Despite its usefulness, you may be surprised to learn that the microwave oven was developed by accident. Without it, what would we use to quickly heat up our leftovers or pop popcorn?
We can thank Percy Spencer for discovering the microwave while inspecting a magnetron, or a type of tube that releases energy to power radar equipment. As a leading scientist during World War II, Spencer was visiting a lab at the Raytheon Company, when he noticed something strange while standing in front of the device.
Believe it or not, the contents of Spencer's pocket got his attention: a candy bar stored there had melted. Spencer, on the other hand, didn't melt (thankfully!). We know today that prolonged exposure to microwaves -- the waves, not the appliances -- can be harmful to humans in certain circumstances.
Looking for another food item to challenge the device with, Spencer decided corn kernels would do the trick. After his success with popcorn and other foods, Spencer invented another machine with similar technology, which gave rise to the microwaves we see today.
Invented in 1945, the microwave is still a popular must-have for more than 90 percent of U.S. households more than 65 years later [source: Liegey].
You may recognize our next accidental invention. Here's a hint: It's known to challenge male impotence.
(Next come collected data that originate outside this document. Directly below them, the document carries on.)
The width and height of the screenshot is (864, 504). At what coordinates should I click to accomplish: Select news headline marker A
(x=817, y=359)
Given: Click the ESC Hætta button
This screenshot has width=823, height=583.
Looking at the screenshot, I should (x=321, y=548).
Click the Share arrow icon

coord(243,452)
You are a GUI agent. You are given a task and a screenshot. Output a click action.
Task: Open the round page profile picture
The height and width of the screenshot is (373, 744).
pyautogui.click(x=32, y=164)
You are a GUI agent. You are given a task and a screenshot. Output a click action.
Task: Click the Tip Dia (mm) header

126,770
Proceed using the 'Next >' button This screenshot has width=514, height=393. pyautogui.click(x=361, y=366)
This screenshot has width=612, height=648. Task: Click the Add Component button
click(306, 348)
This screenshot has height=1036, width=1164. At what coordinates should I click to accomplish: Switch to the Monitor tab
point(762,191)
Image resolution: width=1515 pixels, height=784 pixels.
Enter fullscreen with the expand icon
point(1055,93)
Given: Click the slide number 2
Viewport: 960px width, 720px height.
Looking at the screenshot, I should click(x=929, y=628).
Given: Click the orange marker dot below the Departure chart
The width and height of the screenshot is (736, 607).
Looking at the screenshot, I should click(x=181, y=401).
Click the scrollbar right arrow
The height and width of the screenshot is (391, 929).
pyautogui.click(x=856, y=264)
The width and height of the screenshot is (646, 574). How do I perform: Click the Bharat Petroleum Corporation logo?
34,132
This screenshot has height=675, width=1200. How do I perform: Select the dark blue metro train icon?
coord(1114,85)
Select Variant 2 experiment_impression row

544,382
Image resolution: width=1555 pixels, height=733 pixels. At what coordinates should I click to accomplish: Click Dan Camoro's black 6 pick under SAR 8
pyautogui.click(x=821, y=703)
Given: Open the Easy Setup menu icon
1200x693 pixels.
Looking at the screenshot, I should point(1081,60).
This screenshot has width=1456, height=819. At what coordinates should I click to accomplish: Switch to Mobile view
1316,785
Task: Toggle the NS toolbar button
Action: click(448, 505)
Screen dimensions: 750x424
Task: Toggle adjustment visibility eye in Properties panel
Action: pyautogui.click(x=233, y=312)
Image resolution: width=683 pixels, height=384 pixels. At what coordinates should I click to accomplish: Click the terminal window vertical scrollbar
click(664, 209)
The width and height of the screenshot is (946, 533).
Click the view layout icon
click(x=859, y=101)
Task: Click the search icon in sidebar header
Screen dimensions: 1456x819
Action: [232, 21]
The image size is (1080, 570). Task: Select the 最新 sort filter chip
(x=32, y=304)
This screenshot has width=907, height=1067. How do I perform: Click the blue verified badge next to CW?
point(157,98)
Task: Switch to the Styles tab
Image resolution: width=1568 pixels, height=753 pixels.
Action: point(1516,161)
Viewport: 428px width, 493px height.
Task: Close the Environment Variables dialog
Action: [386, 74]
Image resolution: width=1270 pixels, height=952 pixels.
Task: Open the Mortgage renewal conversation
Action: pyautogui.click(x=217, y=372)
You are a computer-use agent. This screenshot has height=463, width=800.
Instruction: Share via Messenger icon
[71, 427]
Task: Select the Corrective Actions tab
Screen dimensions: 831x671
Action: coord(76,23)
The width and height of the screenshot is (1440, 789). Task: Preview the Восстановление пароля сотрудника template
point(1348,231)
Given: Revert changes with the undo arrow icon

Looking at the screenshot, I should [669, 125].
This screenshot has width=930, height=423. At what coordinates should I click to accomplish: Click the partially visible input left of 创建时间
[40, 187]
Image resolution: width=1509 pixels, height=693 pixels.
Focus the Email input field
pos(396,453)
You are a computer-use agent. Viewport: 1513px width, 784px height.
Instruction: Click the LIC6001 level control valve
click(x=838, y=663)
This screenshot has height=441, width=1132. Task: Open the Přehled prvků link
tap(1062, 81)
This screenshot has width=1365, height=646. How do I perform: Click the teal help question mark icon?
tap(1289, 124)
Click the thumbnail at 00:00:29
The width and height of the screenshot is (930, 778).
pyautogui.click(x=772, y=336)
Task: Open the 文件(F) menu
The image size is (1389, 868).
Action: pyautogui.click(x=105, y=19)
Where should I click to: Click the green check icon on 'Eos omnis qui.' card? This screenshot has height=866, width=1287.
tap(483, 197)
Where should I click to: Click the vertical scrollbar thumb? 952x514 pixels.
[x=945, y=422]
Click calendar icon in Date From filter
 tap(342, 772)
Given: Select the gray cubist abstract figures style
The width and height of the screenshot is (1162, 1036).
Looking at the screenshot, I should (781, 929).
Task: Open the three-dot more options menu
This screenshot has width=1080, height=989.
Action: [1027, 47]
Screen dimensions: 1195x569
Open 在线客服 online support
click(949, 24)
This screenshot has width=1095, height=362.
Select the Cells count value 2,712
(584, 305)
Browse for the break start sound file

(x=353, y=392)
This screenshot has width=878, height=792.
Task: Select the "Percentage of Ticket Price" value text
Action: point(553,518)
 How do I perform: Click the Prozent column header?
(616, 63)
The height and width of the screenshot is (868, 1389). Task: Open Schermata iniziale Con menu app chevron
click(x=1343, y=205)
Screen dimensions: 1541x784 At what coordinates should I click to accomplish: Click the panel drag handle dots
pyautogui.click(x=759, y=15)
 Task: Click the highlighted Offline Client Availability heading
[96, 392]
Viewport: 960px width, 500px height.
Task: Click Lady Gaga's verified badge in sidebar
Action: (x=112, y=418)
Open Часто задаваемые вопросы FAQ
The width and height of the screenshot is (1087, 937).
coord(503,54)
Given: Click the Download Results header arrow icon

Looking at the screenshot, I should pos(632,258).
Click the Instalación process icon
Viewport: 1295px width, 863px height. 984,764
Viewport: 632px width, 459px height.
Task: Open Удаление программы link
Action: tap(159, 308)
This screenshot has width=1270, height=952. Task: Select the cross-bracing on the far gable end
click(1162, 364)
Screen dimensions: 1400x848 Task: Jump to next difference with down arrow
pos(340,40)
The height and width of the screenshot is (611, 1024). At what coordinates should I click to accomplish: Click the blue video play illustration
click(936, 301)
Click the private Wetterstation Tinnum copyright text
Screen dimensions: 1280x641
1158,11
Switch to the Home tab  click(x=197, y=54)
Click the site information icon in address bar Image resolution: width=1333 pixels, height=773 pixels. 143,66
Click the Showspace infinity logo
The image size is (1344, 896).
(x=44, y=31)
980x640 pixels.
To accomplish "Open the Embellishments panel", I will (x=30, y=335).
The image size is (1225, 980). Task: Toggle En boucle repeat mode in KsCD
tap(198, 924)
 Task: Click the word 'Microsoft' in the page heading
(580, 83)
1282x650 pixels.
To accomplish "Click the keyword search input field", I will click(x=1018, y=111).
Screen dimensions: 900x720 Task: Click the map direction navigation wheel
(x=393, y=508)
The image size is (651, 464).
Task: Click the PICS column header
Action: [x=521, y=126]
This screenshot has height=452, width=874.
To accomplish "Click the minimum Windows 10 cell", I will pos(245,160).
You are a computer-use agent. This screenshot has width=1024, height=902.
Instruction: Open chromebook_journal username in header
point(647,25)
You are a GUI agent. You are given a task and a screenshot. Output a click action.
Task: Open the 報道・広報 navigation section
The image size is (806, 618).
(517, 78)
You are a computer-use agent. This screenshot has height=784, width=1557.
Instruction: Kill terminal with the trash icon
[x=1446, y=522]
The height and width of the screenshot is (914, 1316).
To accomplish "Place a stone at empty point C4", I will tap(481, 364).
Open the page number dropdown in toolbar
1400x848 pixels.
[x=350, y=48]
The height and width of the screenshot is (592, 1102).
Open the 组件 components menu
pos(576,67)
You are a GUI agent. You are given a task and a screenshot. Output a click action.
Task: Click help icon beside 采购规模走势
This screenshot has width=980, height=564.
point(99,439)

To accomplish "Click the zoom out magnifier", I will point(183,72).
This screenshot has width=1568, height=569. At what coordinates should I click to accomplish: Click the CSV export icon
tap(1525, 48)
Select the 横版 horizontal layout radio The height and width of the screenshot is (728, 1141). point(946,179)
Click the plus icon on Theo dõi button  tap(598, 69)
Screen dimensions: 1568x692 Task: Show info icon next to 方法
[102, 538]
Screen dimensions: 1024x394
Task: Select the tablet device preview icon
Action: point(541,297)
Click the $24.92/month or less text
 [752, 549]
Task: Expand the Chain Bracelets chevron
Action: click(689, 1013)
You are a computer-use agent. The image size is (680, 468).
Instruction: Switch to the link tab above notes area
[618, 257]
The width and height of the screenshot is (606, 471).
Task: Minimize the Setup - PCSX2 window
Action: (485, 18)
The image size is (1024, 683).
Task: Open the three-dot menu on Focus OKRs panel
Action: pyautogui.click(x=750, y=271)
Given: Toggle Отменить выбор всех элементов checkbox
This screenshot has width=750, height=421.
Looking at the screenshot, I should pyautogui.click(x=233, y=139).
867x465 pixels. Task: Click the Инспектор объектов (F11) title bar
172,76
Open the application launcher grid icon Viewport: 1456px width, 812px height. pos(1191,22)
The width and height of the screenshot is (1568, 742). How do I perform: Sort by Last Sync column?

A Notable Mention: Super Glue Some people also consider Super Glue a household necessity. This unyielding adhesive didn't spring to life from someone's imagination, though. Rather, its inventor came across it twice before realizing its potential. First, while looking to create plastic for guns during World War II, Harry Coover noticed that the substances he worked with -- called cyanoacrylates -- were particularly sticky. It wasn't until he began working with them again in efforts to develop heat-resistant materials that he came back to these compounds, which hold a superior bond with no heat.